Imaginons… Aux Mâtines du Jeudi Saint de l’an 1692, dans la chapelle du couvent des Carmes, l’office de Ténèbres commence.
Sur l’autel brûlent quinze cierges. Après quelques psaumes et un long silence, une voix puissante s’élève en un long mélisme plaintif : « Ainsi commencent les lamentations du prophète Jérémie… ». Aleph, Beth, Ghimel… les lettres de l’alphabet hébraïque, véritables enluminures vocales, introduisent chaque nouveau verset des « Lamentations », ce beau poème de l’Ancien Testament chanté en latin. A chaque début de verset, une flamme s’éteint. La déploration des malheurs de Jérusalem prophétise une autre tragédie : Un à un, les apôtres et des deux Marie s’éloignent du Christ. L’obscurité gagne l’autel. Imperceptiblement, l’aube blanchit alors que n’est pas encore psalmodiée la dernière supplication des trois premières leçons: « Jérusalem, Jérusalem, retourne au Seigneur ton Dieu ! ». La victoire de la lumière annonce la triomphante résurrection du Sauveur.

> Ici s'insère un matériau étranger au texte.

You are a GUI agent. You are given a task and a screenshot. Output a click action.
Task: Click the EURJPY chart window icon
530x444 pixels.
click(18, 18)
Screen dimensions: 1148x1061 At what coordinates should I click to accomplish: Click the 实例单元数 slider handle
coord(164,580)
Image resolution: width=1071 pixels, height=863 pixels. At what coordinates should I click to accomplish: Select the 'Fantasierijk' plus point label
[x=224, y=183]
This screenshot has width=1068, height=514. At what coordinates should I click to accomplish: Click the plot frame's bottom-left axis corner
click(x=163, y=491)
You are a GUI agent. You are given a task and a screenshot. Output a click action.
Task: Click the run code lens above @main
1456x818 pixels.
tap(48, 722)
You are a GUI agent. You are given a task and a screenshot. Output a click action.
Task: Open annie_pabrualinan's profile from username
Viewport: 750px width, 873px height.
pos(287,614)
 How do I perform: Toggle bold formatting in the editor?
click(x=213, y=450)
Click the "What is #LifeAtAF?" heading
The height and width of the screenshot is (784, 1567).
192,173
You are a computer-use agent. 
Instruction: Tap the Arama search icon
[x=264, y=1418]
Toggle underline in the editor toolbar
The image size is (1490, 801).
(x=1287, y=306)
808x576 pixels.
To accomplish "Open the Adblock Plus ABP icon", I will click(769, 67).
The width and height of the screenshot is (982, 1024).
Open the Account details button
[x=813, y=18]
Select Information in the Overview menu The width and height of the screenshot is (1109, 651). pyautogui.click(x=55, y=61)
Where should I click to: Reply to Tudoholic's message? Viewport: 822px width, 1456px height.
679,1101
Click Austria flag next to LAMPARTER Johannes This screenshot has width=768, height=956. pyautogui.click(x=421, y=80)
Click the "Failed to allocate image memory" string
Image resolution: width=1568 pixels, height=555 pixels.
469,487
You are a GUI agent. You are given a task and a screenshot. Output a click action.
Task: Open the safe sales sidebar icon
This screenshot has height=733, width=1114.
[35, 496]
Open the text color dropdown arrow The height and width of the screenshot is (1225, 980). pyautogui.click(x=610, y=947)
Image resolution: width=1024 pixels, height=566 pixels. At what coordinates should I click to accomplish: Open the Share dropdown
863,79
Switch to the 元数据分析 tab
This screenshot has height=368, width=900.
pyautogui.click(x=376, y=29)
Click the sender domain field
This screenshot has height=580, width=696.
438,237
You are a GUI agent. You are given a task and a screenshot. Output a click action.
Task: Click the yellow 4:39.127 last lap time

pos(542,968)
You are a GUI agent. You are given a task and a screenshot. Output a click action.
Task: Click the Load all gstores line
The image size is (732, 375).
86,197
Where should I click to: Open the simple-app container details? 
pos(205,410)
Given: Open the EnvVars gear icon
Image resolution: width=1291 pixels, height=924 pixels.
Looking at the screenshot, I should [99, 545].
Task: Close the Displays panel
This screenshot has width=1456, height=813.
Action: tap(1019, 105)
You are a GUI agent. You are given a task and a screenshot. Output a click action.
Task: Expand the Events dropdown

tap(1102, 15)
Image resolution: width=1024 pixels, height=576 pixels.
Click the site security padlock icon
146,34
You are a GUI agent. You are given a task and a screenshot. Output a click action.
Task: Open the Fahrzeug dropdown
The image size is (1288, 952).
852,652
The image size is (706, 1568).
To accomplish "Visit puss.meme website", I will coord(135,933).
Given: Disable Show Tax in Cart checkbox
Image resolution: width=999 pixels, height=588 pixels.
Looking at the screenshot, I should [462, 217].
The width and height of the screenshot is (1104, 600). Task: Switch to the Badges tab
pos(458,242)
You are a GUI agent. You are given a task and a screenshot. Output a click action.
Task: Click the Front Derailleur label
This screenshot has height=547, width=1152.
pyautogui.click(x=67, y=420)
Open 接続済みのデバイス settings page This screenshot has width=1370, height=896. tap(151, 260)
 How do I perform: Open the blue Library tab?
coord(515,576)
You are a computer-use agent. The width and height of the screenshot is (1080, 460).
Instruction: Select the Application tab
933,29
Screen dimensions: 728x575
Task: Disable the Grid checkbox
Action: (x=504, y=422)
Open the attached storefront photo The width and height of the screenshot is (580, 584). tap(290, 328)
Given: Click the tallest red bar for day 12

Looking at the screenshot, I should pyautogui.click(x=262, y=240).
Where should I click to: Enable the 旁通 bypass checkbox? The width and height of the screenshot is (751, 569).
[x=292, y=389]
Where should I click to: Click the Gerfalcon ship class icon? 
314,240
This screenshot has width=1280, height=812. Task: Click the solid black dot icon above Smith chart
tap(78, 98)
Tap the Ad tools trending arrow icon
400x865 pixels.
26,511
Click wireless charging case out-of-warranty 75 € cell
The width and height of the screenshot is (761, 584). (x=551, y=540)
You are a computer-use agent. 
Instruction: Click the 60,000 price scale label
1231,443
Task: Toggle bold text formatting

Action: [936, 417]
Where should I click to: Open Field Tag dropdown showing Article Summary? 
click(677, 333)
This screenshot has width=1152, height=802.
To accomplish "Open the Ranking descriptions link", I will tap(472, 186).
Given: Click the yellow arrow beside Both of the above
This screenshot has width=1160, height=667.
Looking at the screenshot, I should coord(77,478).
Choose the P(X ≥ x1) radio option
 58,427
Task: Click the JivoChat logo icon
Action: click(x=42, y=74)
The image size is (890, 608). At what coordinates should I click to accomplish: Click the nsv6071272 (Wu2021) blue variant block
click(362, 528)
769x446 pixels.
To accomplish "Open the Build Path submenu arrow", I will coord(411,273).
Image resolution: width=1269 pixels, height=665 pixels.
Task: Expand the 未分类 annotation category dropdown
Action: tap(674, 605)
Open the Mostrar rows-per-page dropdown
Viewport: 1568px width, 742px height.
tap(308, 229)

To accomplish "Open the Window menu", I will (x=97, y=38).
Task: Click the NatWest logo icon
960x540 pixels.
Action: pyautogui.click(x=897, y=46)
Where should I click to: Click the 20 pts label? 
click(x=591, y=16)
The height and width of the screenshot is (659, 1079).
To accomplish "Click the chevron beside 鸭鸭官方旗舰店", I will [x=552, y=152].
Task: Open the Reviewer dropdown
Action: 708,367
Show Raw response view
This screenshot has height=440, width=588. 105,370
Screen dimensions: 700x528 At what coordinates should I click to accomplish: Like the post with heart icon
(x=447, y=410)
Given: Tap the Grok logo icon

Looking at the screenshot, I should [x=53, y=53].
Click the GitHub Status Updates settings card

Janvier 2007 : Loin de toute préoccupation liée au Sacré ou au Religieux, j’entreprends une nouvelle série de toiles. Au cours de l’exécution du premier tableau, le mot de Olivier Debré : « la peinture : une conversion du temps en espace… » revient sans cesse. Quel temps ? Celui du faire, du regard qui parcourt la toile, de l’expression musicale du pictural ? L’espace de la peinture n’est-il pas le lieu du temps suspendu, de l’affrontement de l’énergie des couleurs, de la lutte de l’ombre et de la lumière ? La mise en scène liturgique, au XII ème siècle, des Leçons condense magistralement ce rapport temps-espace-ombre-lumière. Aussi, la décision d’avancer dans la série en théâtralisant la montée progressive de l’intensité lumineuse est-elle arrêtée avant que ne soit terminée la première toile. Le titre de la série s’impose : Leçons de Ténèbres, en hommage à François Couperin. Il convient toutefois de lui laisser les trois premières leçons (les seules connues de lui) et de ne commencer la série qu’à la quatrième. (Michel Gardes, extrait de « Aller à Ténèbres », Rumeur des Ages 2009).